_Exercise_. What you return should be only the lines in the entries below between the one holding "The image size" and the one holding "Task: Open the", ends included, with every picture left out.

_Data provided_.
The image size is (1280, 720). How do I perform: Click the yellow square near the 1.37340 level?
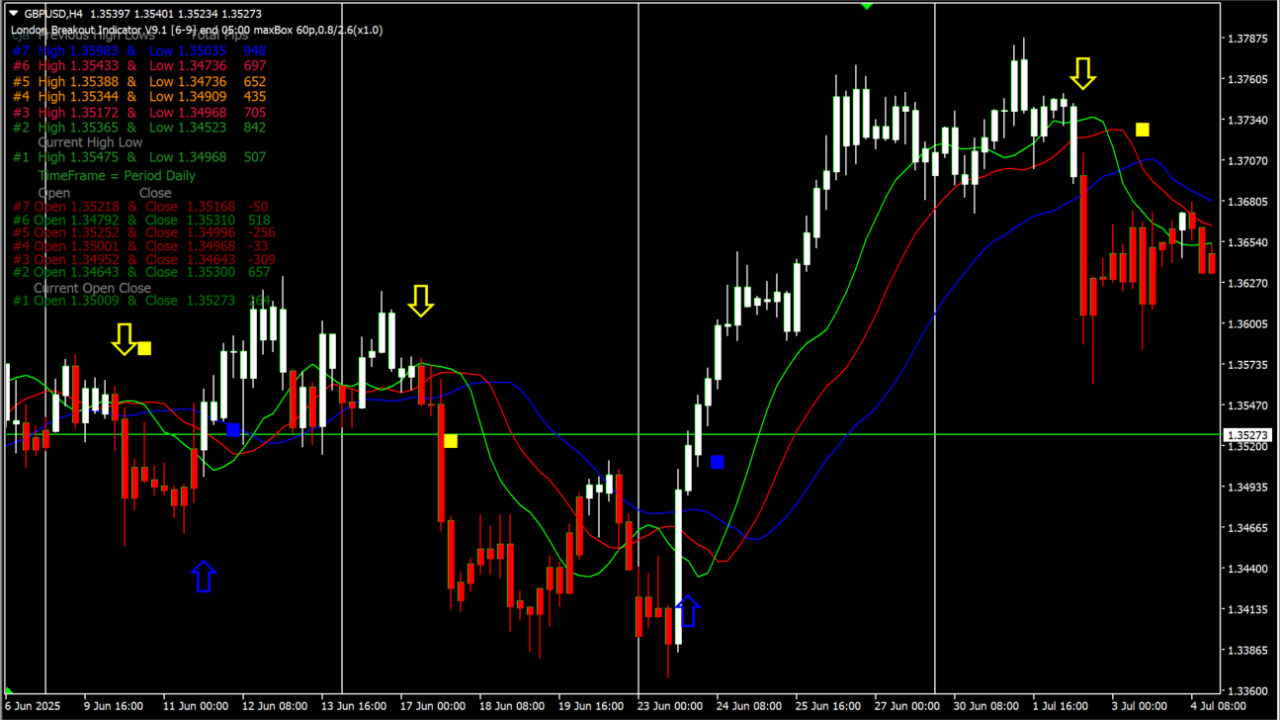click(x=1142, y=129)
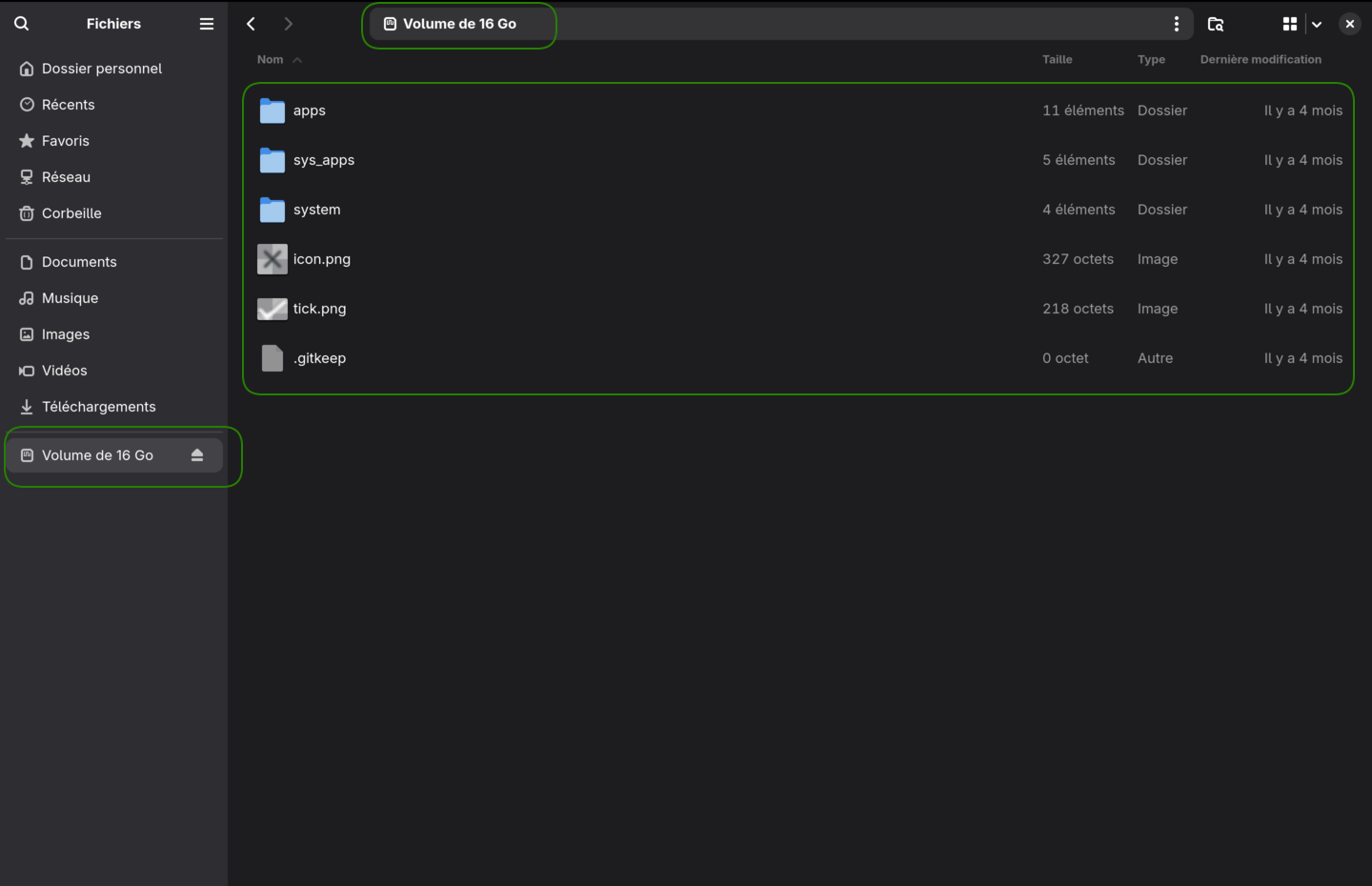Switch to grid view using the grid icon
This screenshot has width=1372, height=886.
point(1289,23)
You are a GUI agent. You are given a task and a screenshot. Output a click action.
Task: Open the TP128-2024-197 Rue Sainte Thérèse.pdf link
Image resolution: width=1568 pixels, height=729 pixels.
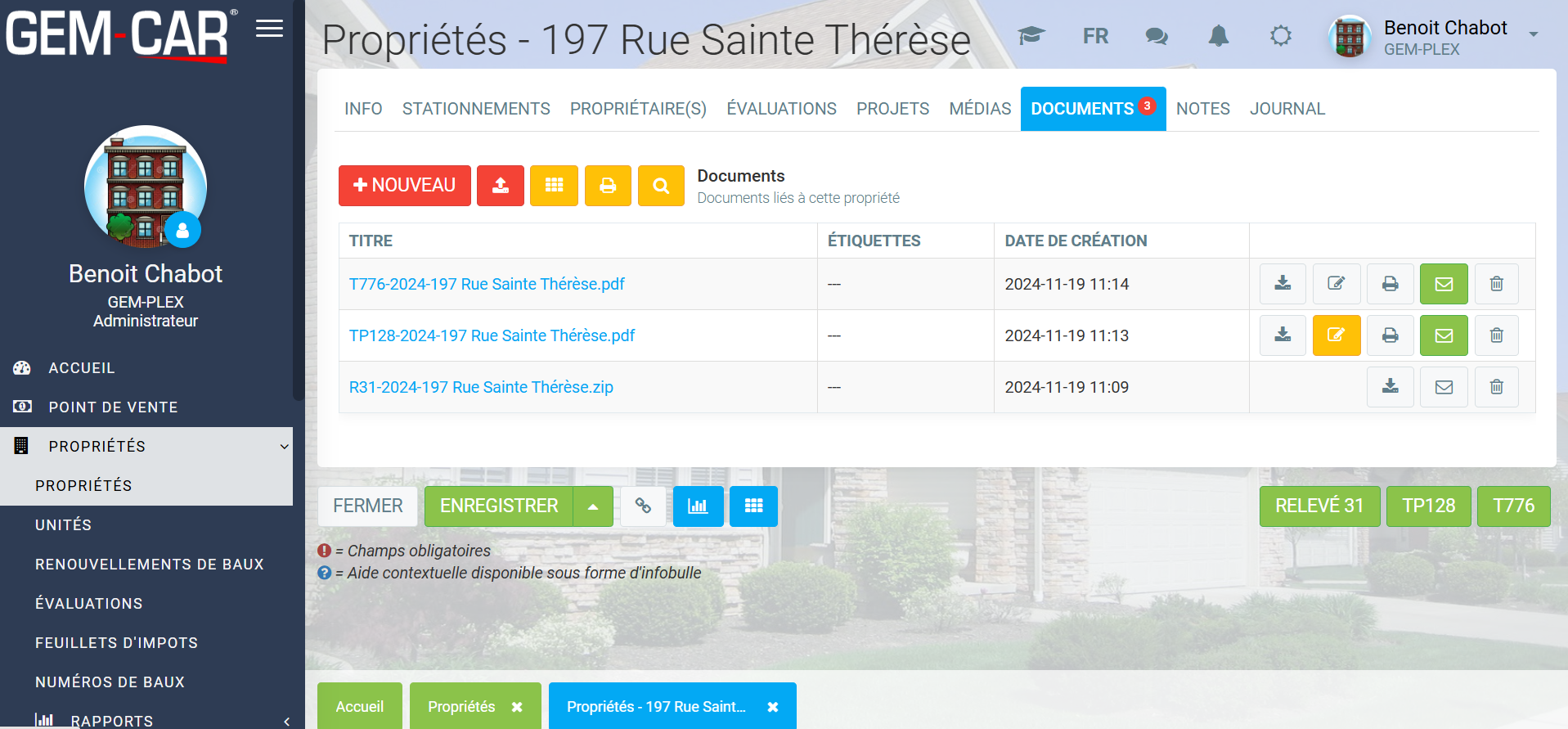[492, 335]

---

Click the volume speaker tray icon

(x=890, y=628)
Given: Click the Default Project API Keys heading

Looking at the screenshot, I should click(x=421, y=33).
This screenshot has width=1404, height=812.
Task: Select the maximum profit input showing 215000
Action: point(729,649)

==

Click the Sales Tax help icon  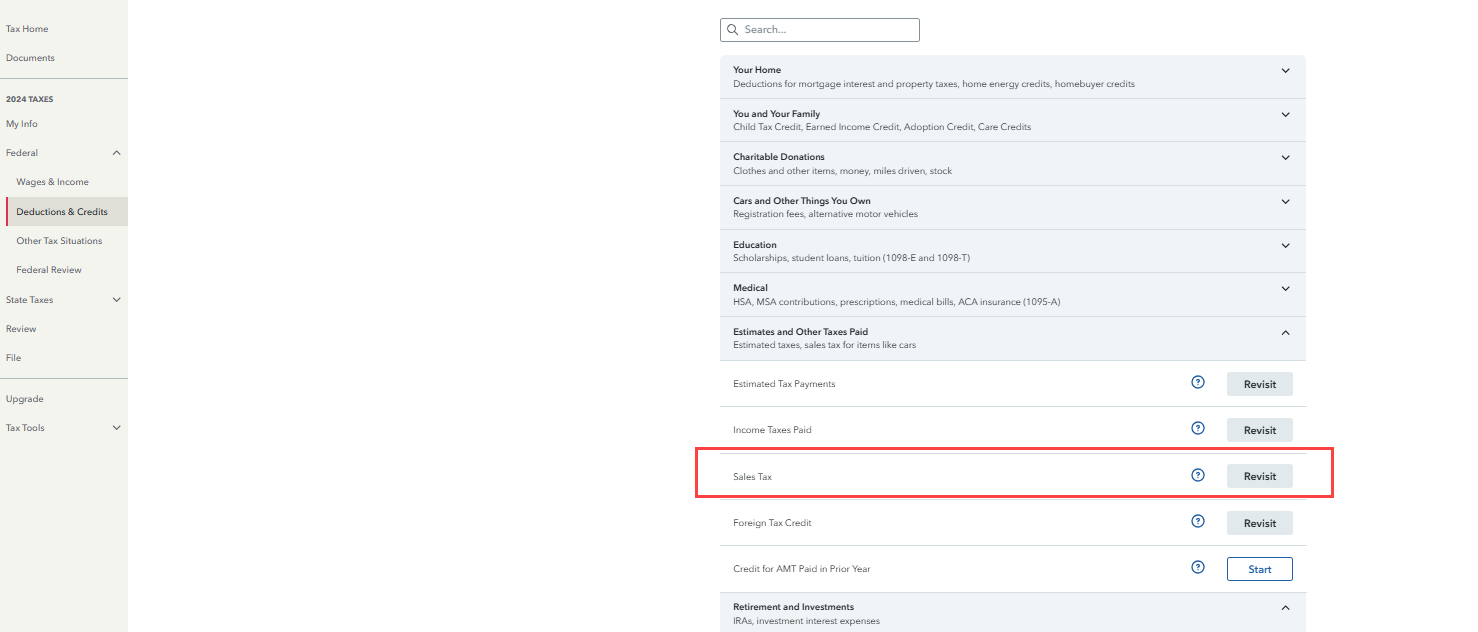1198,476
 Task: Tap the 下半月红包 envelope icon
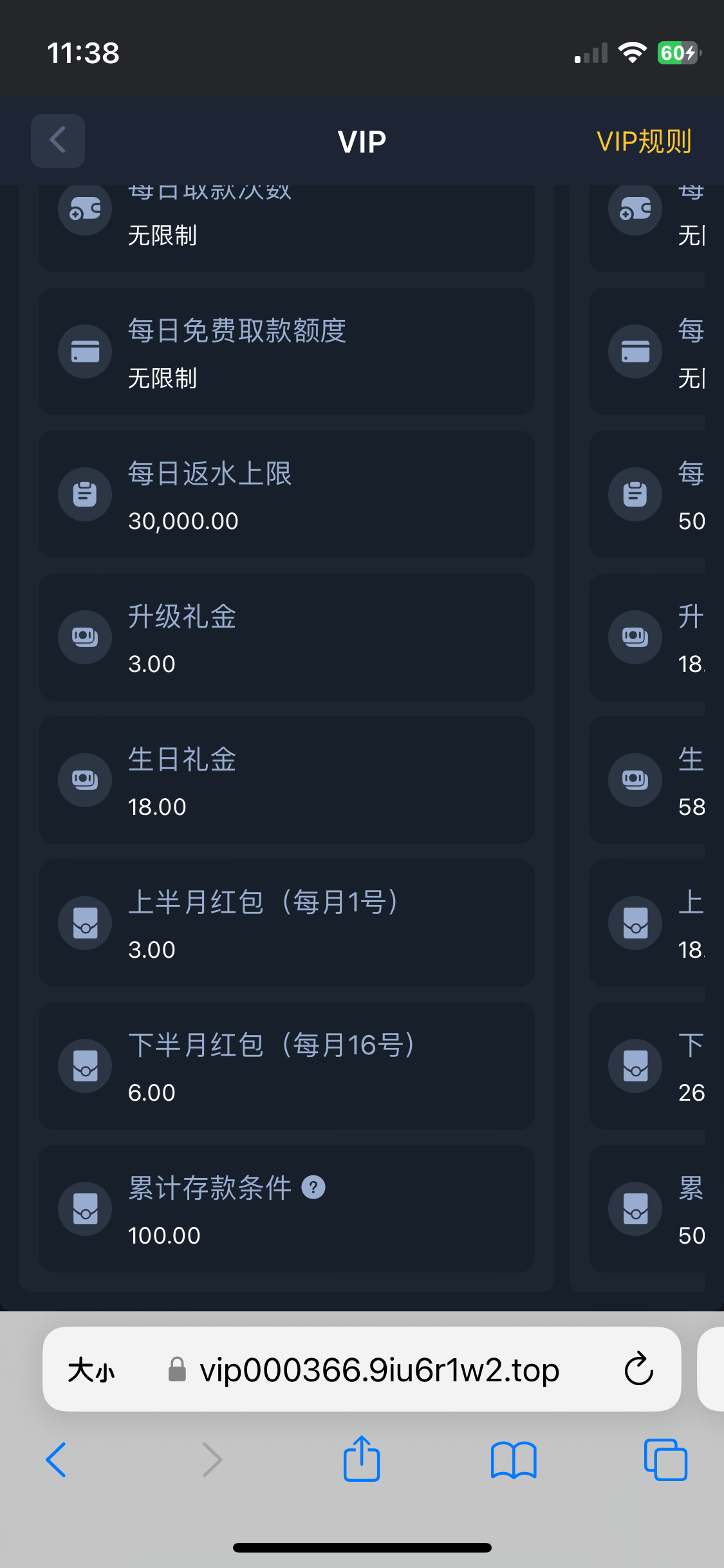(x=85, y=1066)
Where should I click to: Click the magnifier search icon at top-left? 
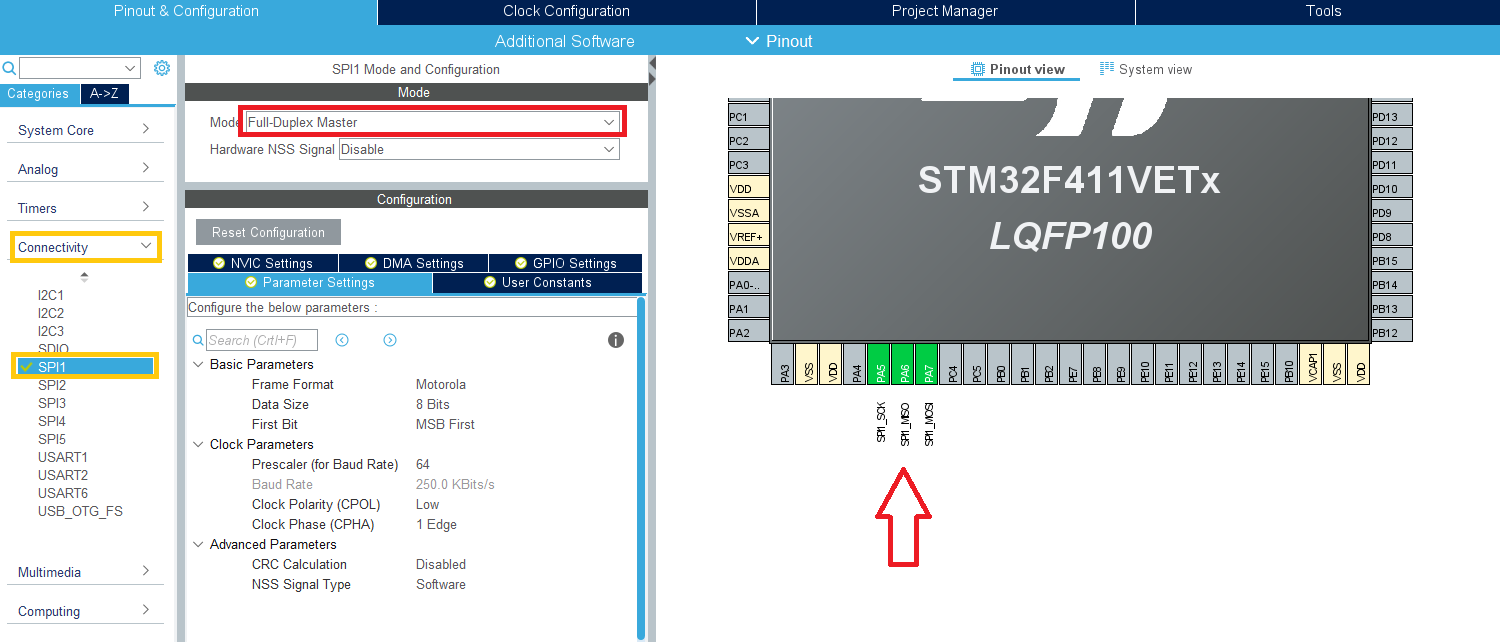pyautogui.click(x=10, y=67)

_Worked solution_.
The image size is (1280, 720). How do I perform: Click the yellow square near the 1.37340 level?
click(x=1142, y=129)
Switch to grid view using the grid icon
This screenshot has width=1372, height=886.
point(1289,23)
You are a GUI agent. You are given a task and a screenshot. Output a click action.
Task: Open the TP128-2024-197 Rue Sainte Thérèse.pdf link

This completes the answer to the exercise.